O homem perfeitamente infeliz tem saúde de ferro; check-up e férias remuneradas todos os anos; seus males físicos evidenciam-se em seu humor no trabalho: dor de cabeça (não toma comprimidos porque ataca o coração) e azia (não toma bicarbonato porque vicia o organismo).

Tanto o pai como o avô do homem infeliz morreram quase aos noventa anos – e ele faz questão de salientar frequentemente.

Banho frio por princípio, não importa a estação do ano, e uma hora de ginástica diária.

O homem perfeitamente infeliz julga-se constantemente ameaçado: ao norte, pelo estilo de jogo; ao sul, pela desvalorização do estilo de jogo; a leste, pelo acúmulo de equívocos; a oeste, pela depravação dos costumes da confederação.

Não toma emprestado ideias; não aprende nada com ninguém; toma notas minuciosas de todos os seus princípios; nunca fez favor para os outros; não avaliza nota promissória nem para a própria filha; tem manifesto orgulho de tudo isso.

Não tomou conhecimento de qualquer revolução tática ou prática depois do 7 a 1: gênio era o Parreira; futebol é com o Parreira; saber jogar jogos eliminatórios é com ele.

Iniciar uma escalação sem o volante de contenção é para ele um crime contra o futebol, embora seja esta a sua única convicção a respeito do jogo.

A força de vontade do homem perfeitamente infeliz é tremenda: não importa o tema a ser abordado, suas convicções são práticas e congruentes. Se não houver consentimento das partes envolvidas, ele deixará seu cargo a qualquer momento.

Racista, embora só confesse aos mais íntimos, admite vagamente todas as religiões; não pratica nenhum culto, mas considera o catolicismo o mais coerente.

Sem simpática política em aparência, vota por instinto nos candidatos mais reacionários.

Antigamente, para ele, era muito melhor que hoje: um dos erros fatais do Brasil foi derrubar Ricardo Teixeira.

Acha-se insubstituível em seu trabalho; sem ele, o time não anda.

Sempre o primeiro a checar o empenho de atletas, o apego à amarelinha por atitudes, conhecidos ou pela imprensa. Também o primeiro a saber e divulgar quando há dispensa na convocação. Não há nada a se fazer.

O homem perfeitamente infeliz sabe o que é marcação alta e flutuação, mas não treina.

Conhece o valor de todos os jogadores do elenco; está sempre de olho em promessas que certamente garantirão um novo contrato lucrativo e desvantajoso para o novo clube. Dá aulas sobre as maneiras mais efetivas de ser antipático diante de jornalistas e televisão.

Sua psicologia: todo homem tem sua fraqueza.

Economia: poupar os medalhões.

Sociologia: o povo não sabe o que quer.

Filosofia: o seguro morreu de velho.

O homem perfeitamente infeliz ama os seus de um amo incômodo ou francamente insuportável.

Considera-se dono de excelente humor; em grupo, porta-se com severidade, falta de graça e convencionalismo; cita provérbios e consagrações históricas; sua glória é poder afirmar, diante de qualquer crítica: “Bem, eu sou campeão do mundo!”

Considera que a geração de 82, o samba e a cachaça estão entre as vergonhas nacionais.

Não diz “meu jogador”, mas “meu soldado”; o soldado do homem perfeitamente infeliz é muito mais perfeitamente infeliz do que ele, e nada percebe.

O mal profundo do homem perfeitamente infeliz é julgar-se um homem perfeitamente capaz.

» Dados fornecidos

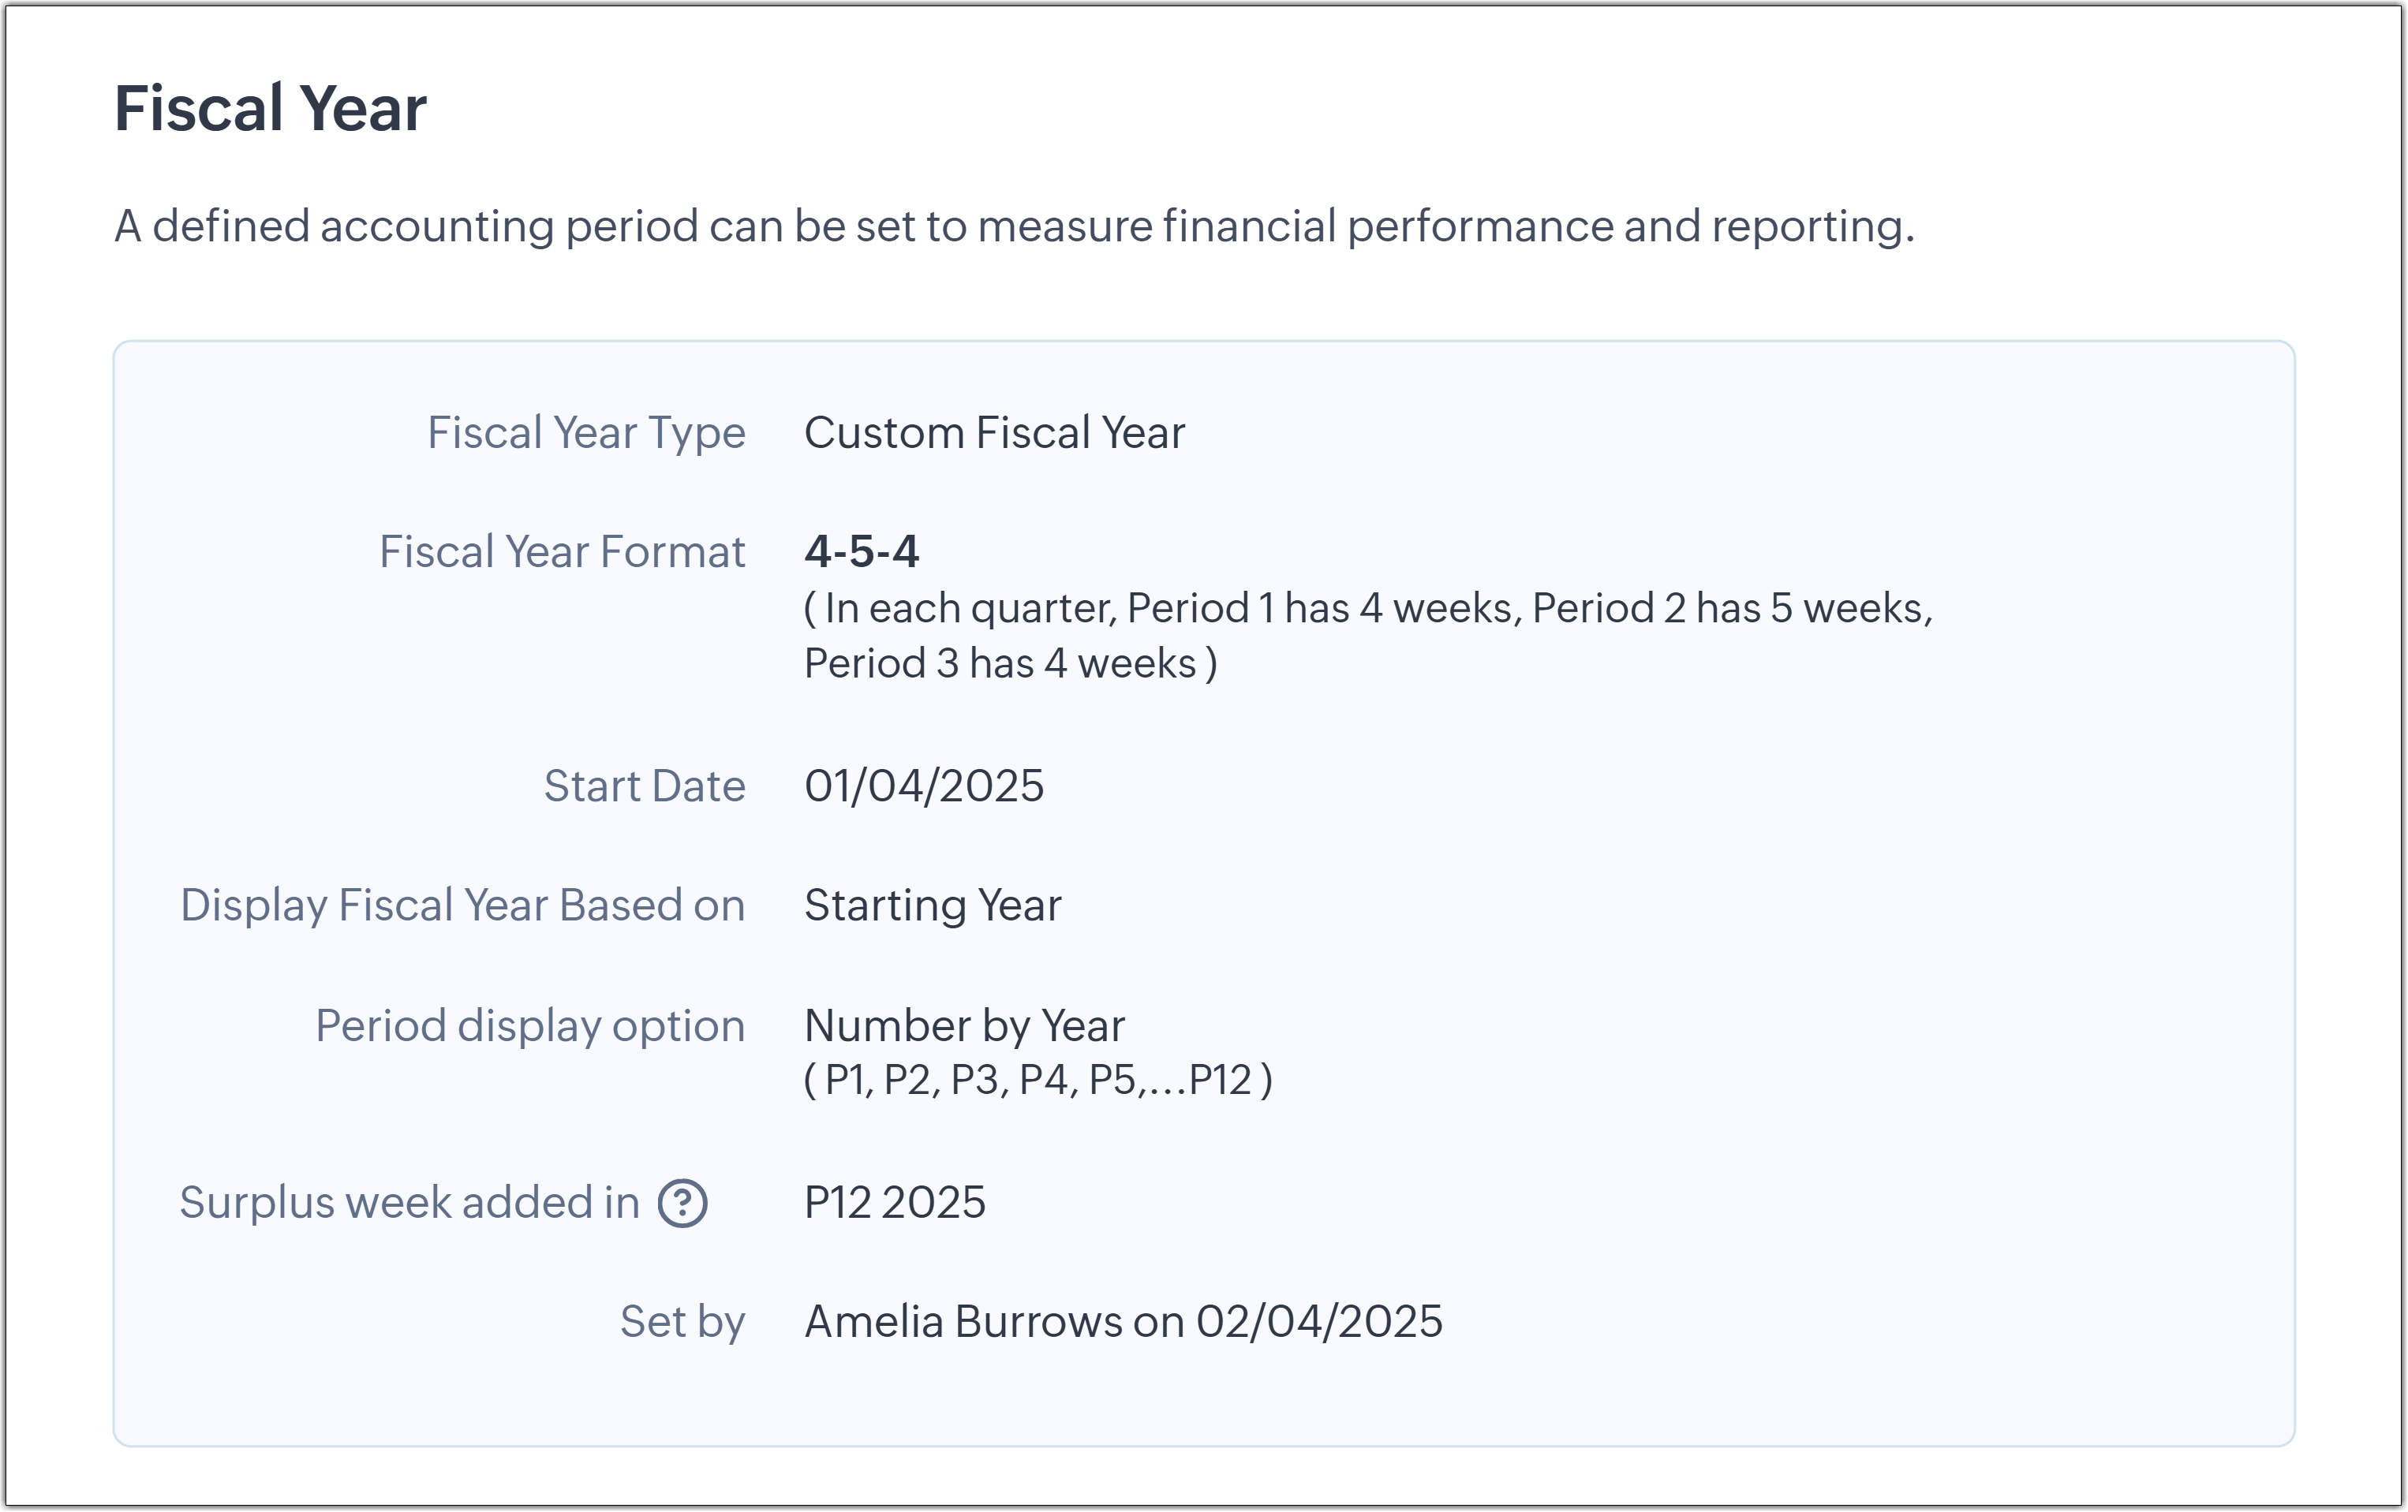Select the Custom Fiscal Year value

click(994, 433)
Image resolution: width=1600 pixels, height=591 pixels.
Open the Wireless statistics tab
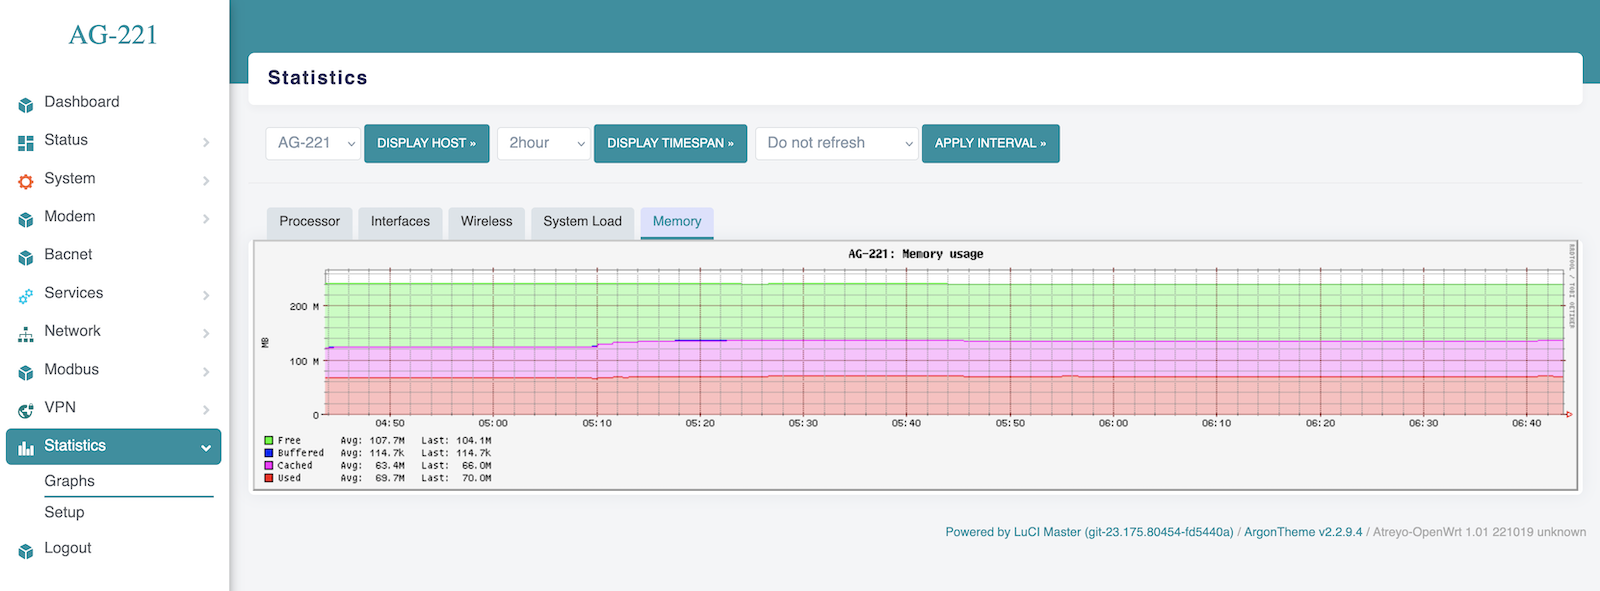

» Instruções a seguir
Transcreva fielmente a passagem do texto sobre o homem perfeitamente infeliz que começa em "Antigamente, para ele, era" e segue até "poupar os medalhões.".

» Resultado final
Antigamente, para ele, era muito melhor que hoje: um dos erros fatais do Brasil foi derrubar Ricardo Teixeira.

Acha-se insubstituível em seu trabalho; sem ele, o time não anda.

Sempre o primeiro a checar o empenho de atletas, o apego à amarelinha por atitudes, conhecidos ou pela imprensa. Também o primeiro a saber e divulgar quando há dispensa na convocação. Não há nada a se fazer.

O homem perfeitamente infeliz sabe o que é marcação alta e flutuação, mas não treina.

Conhece o valor de todos os jogadores do elenco; está sempre de olho em promessas que certamente garantirão um novo contrato lucrativo e desvantajoso para o novo clube. Dá aulas sobre as maneiras mais efetivas de ser antipático diante de jornalistas e televisão.

Sua psicologia: todo homem tem sua fraqueza.

Economia: poupar os medalhões.